Yannick Danneberg ist nach über drei Monaten wieder dabei und meldete sich gegen Essen direkt mit drei Treffern zurück. | Foto: Norman Gunkel
Nach dem Heimsieg am vergangenen Spieltag gegen TuSEM Essen wollen die Biber am Samstagabend beim HC Oppenweiler/Backnang nachlegen. Die Aufgabe beim Tabellenletzten, der nur noch minimale Chancen auf den Klassenerhalt hat, dürfte dabei keineswegs einfacher werden als gegen jedes andere Team der Liga. Geleitet wird die Partie des 27. Spieltags von den beiden Unparteiischen Thomas Hörath und Timo Hofmann.
In den vergangenen drei Jahren musste mindestens ein Aufsteiger den direkten Gang zurück in die 3. Liga antreten, in der Saison 2023/24 erwischte es sogar beide Neulinge. Auch in dieser Spielzeit deutet vieles darauf hin, dass es mindestens einen Aufsteiger wieder treffen wird. Mit dem HC Oppenweiler/Backnang wartet ausgerechnet das aktuelle Schlusslicht auf die Biber: Gerade einmal zwei Punkte stehen auf der Habenseite, der Rückstand auf das rettende Ufer beträgt bereits 13 Zähler.
Dass man sich den Schritt in die 2. Handball-Bundesliga in Baden-Württemberg anders vorgestellt hat, liegt auf der Hand. Der Sprung aus der 3. Liga nach oben scheint inzwischen größer denn je – nicht nur strukturell, sondern auch sportlich. Kein Zufall also, dass im März mehrere Vereine trotz möglicher sportlicher Qualifikation auf eine Meldung für die Aufstiegsrunde in die zweite Liga verzichteten.

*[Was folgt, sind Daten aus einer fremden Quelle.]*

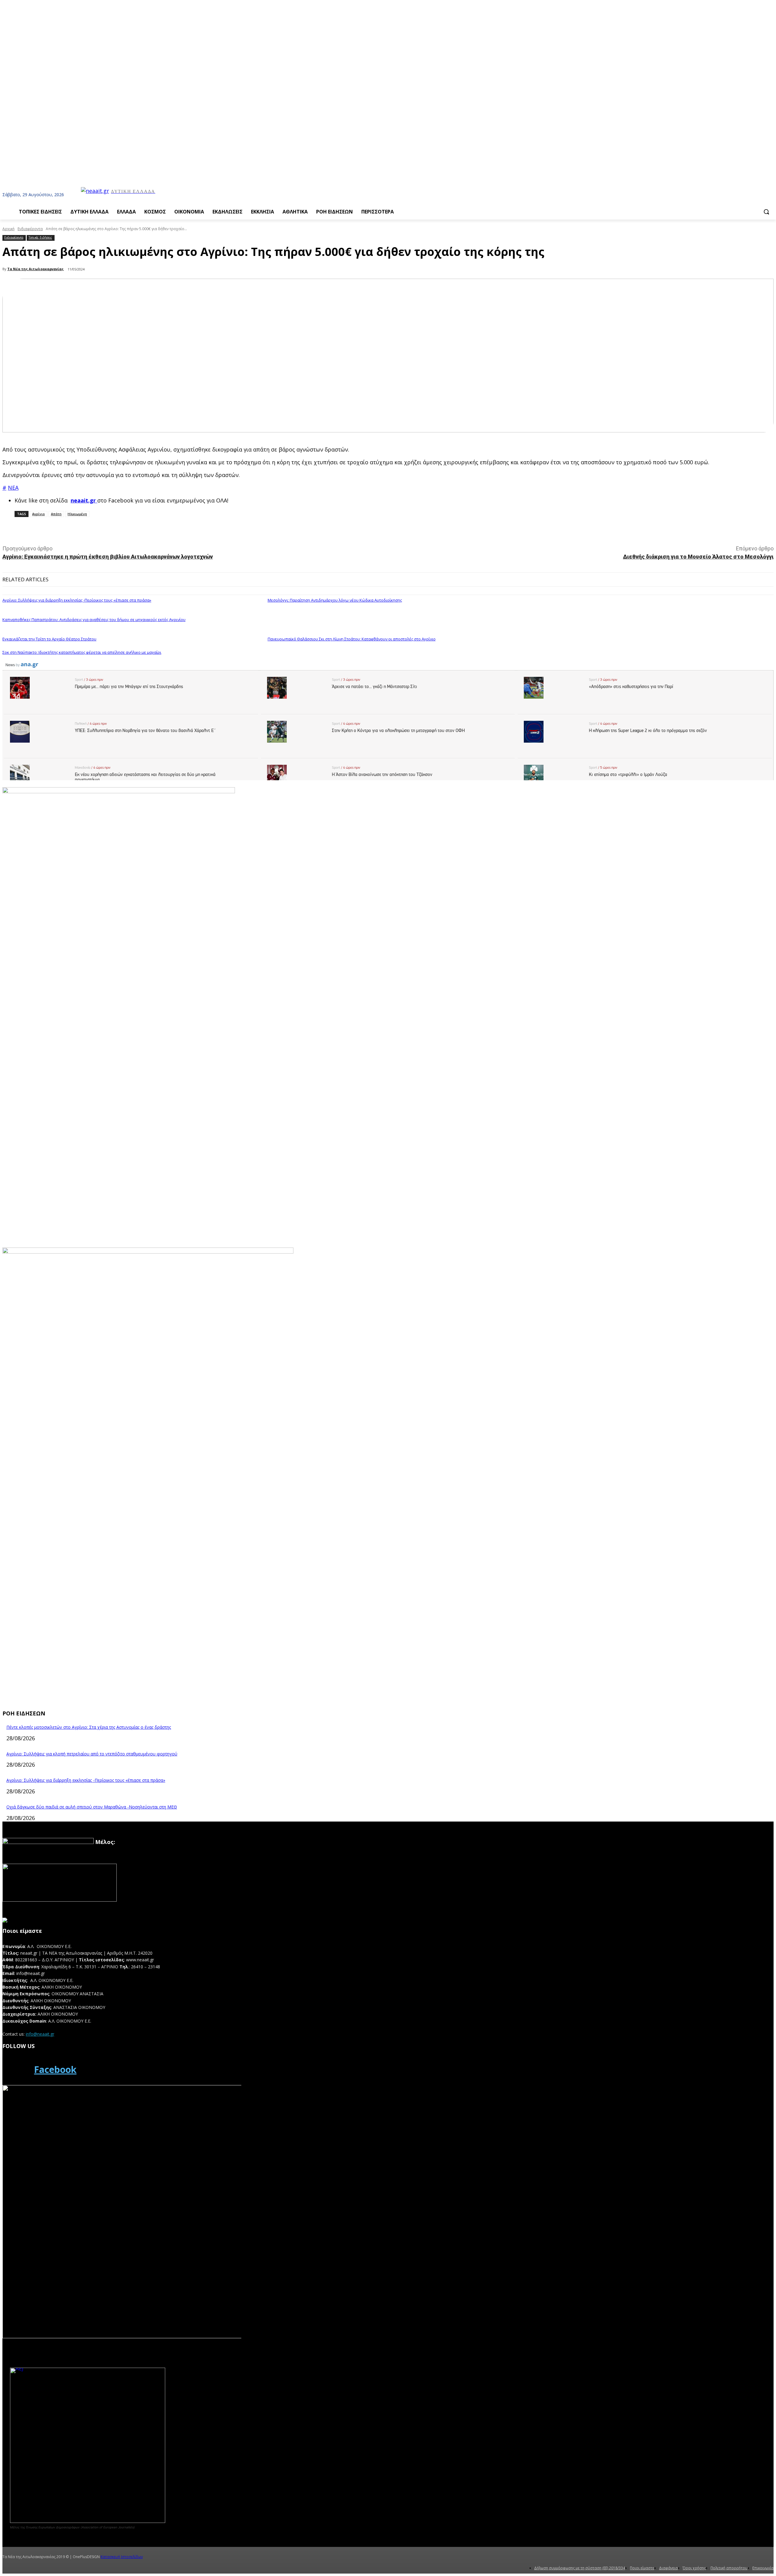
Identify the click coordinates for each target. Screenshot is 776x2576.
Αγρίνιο (38, 514)
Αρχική (8, 228)
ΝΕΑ (13, 487)
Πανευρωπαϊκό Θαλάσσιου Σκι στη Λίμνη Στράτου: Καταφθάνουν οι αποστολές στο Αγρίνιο (352, 639)
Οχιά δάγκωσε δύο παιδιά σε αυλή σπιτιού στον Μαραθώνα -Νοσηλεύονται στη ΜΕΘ (91, 1807)
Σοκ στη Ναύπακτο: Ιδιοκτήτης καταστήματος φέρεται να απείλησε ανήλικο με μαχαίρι (81, 652)
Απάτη (56, 514)
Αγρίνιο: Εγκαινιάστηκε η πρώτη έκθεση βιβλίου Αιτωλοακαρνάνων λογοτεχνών (107, 556)
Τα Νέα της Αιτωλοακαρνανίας (35, 269)
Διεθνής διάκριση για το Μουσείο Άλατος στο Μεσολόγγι (698, 556)
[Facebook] (16, 2070)
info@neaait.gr (40, 2034)
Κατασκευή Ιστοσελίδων (122, 2556)
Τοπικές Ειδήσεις (40, 237)
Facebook (55, 2069)
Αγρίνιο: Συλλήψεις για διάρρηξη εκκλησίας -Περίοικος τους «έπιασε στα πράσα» (76, 600)
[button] (766, 211)
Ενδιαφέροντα (30, 228)
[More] (137, 530)
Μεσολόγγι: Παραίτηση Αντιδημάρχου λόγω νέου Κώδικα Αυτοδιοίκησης (335, 600)
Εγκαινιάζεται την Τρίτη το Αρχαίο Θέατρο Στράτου (49, 639)
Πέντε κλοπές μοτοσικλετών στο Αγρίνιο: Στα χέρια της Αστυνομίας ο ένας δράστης (88, 1727)
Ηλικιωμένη (77, 514)
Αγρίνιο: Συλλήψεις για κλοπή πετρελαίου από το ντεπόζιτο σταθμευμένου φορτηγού (91, 1754)
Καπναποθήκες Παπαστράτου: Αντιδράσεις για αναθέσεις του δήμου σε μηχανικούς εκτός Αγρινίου (94, 619)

Doch Vorsicht ist geboten: Die Tabellenlage spiegelt das Leistungsvermögen des kommenden Gegners nur bedingt wider. Immer wieder ließ Oppenweiler/Backnang sein Potenzial aufblitzen, schaffte es jedoch zu selten, dieses über die vollen 60 Minuten auf die Platte zu bringen. Zuletzt geriet das Team allerdings deutlich ins Straucheln, auch bedingt durch verletzungsbedingte Ausfälle wichtiger Leistungsträger. Vor der Länderspielpause verlor man zum Beispiel gegen Dormagen zu Hause mit 31:49 und kassierte bei der 27:42-Niederlage in Hagen erneut über 40 Gegentreffer.
Nach dem spielfreien Wochenende blieb man zwar auch gegen den TV Großwallstadt und HBW Balingen-Weilstetten ohne Punktgewinn, doch die beiden Partien spiegeln den bisherigen Saisonverlauf durchaus wider: Phasenweise hielt das Team stark dagegen und agierte auf Augenhöhe – schaffte es jedoch nicht, dieses Niveau über die komplette Spielzeit zu halten. Am Ende fehlte in beiden Spielen die Konstanz, um Zählbares zu holen.
Biber können Klassenerhalt perfekt machen
Für die Biber hat das Gastspiel in der Murrtal-Arena eine besondere Bedeutung: Mit einem Auswärtssieg könnte der DRHV den Klassenerhalt vorzeitig perfekt machen. Zwar hatten die Dessau-Roßlauer im bisherigen Saisonverlauf nichts mit dem Kampf um den Klassenerhalt zu tun, dennoch wäre es ein wichtiger Meilenstein.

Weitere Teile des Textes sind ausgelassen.